PDA

View Full Version : book_visitor fixes


pixelposeur
05-08-2006, 02:28 AM
I made a couple of fixes to the "book_visitor" function to NOT book search robots or RSS feed hits.
One could make this smarter by adding a new "robots" database that could be managed by the admin panel, but this is quick and easy and gets about 90% of the search robots that hit my blog.

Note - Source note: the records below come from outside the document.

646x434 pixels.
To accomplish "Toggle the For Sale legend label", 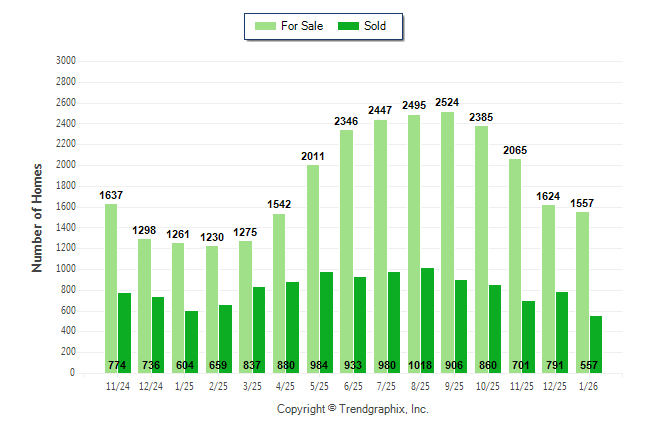I will (304, 26).
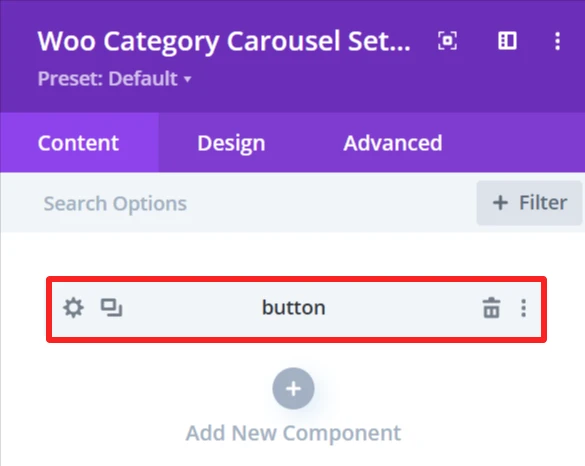Click the plus sign inside Filter
Screen dimensions: 585x466
500,203
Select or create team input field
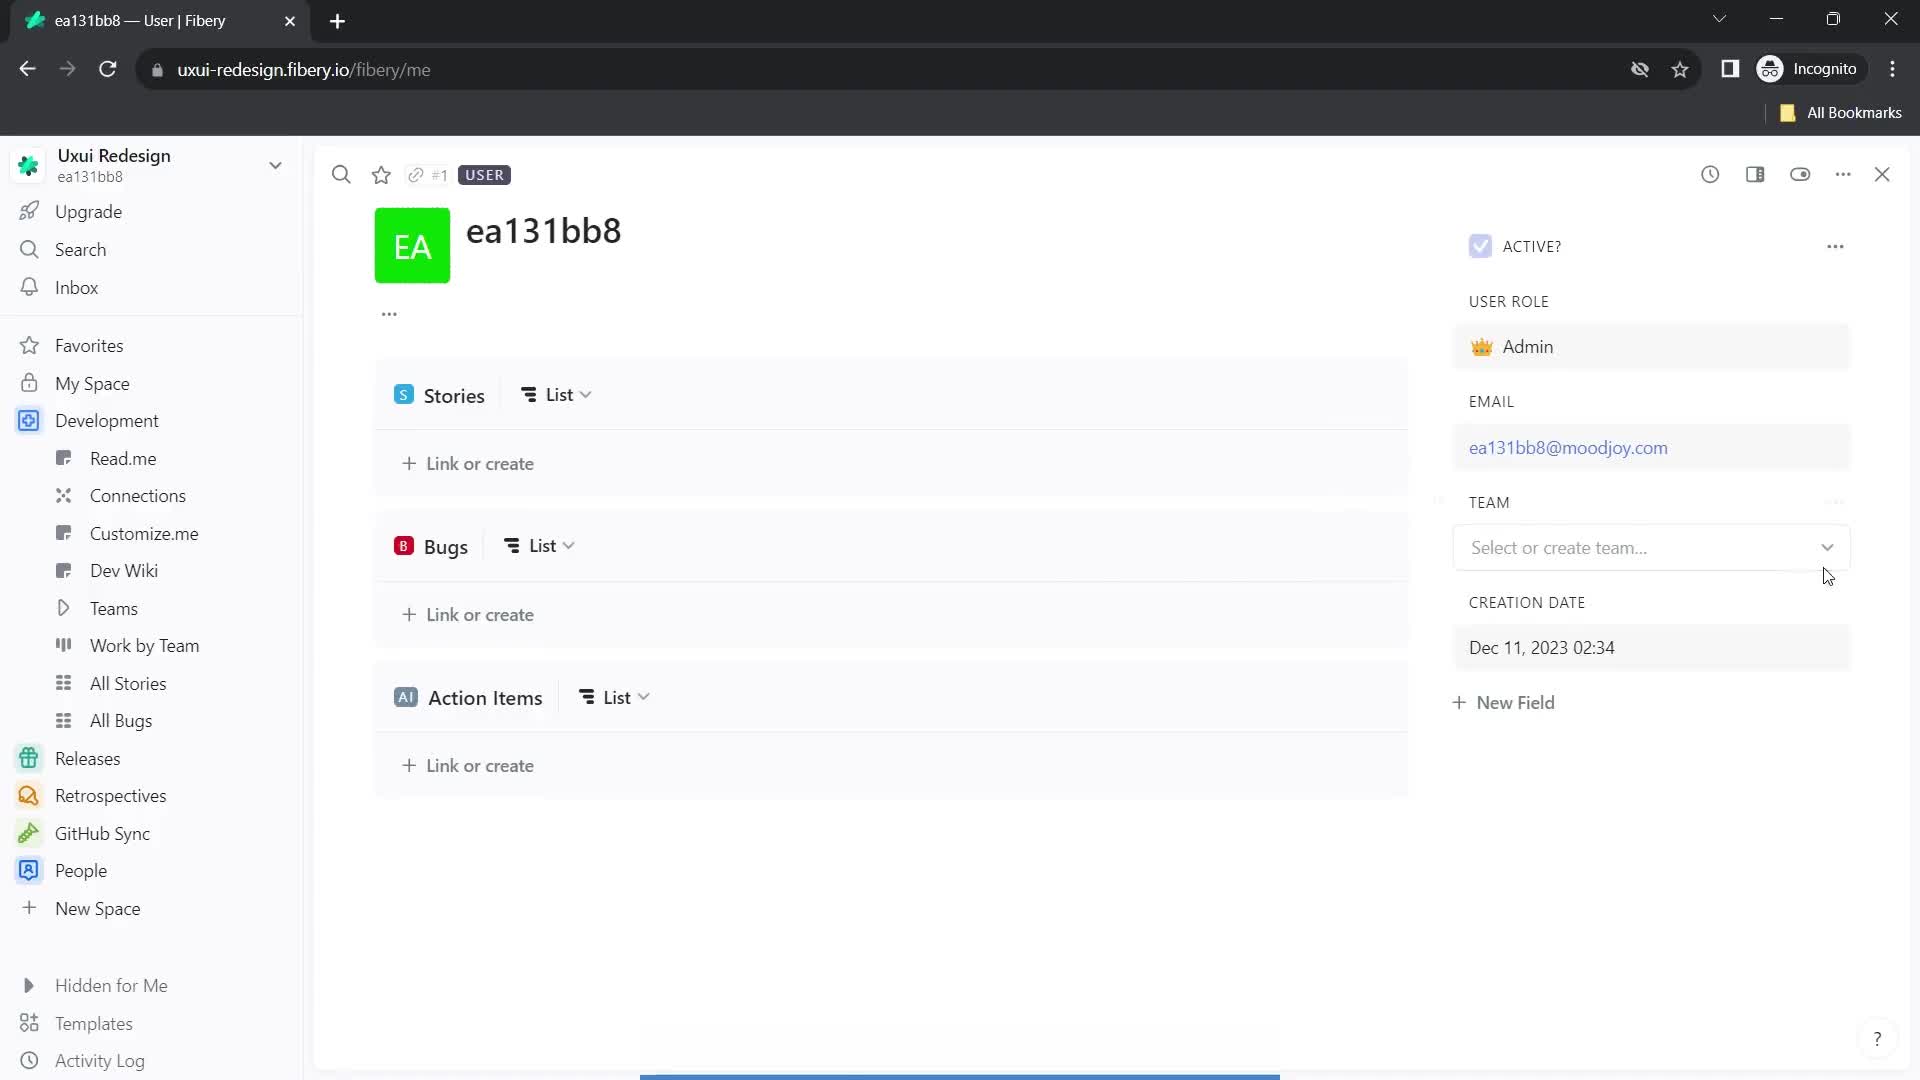Image resolution: width=1920 pixels, height=1080 pixels. (x=1652, y=546)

Here are my changes to functions.php:
function is_robot($ua) {
$robotuas = array ( "slurp", "googlebot", "msnbot", "alta-vista",
"ArchitextSpider", "geckobot", "infoseek", "lycos", "newsfire",
"Bloglines", "Magpie", "OmniExplorer_Bot"
);

foreach ($robotuas as $bot) {
$pattern = "/$bot/i";

if (preg_match ($pattern, $ua)) {
return 1;
}
}
return 0;
}

function book_visitor($str)
{
// book a visitor
$datetime = gmdate("Y-m-d H:i:s",gmdate("U")+(3600 *
$cfgrow['timezone']));
$host = $_SERVER['HTTP_HOST'];
$referer = addslashes($_SERVER['HTTP_REFERER']);

// don't book a referer from self
$refererhost = parse_url($referer);
$refererhost = $refererhost['host'];
if($refererhost == $host)
{
$referer = "";
}
$ua = addslashes($_SERVER['HTTP_USER_AGENT']);
if (is_robot($ua)) {
return;
}
$ip = $_SERVER['REMOTE_ADDR'];
$ruri = addslashes($_SERVER['REQUEST_URI']);
// ### if cookie lastvisit not set, count the people!
if(!isset($_COOKIE['lastvisit']))
{
$query = "insert into $str(id,datetime,host,referer,ua,ip,ruri)
VALUES(NULL,'$datetime','$host','$referer','$ua',' $ip','$ruri')";
$result = mysql_query($query);
}
}


Also fixes to "index.php" so that it doesn't even attempt to book hits
that use the "x=***" URL since those are usually RSS or other non-"real" visitor hits.

index.php, lines 72-75
// book visitors
if (strtolower($cfgrow['visitorbooking']) !='no' && !isset($_GET['x'])) {
book_visitor($pixelpost_db_prefix."visitors");
}

raminia
05-08-2006, 05:14 AM
Thank you!

But I'm not sure about excluding index.php?x=foo from hits...

Joe[y]
05-08-2006, 10:10 AM
seems good to me apart from ignoring ?x=foo - i think there are plenty of legit hits to this.

pixelposeur
05-08-2006, 12:09 PM
']seems good to me apart from ignoring ?x=foo - i think there are plenty of legit hits to this.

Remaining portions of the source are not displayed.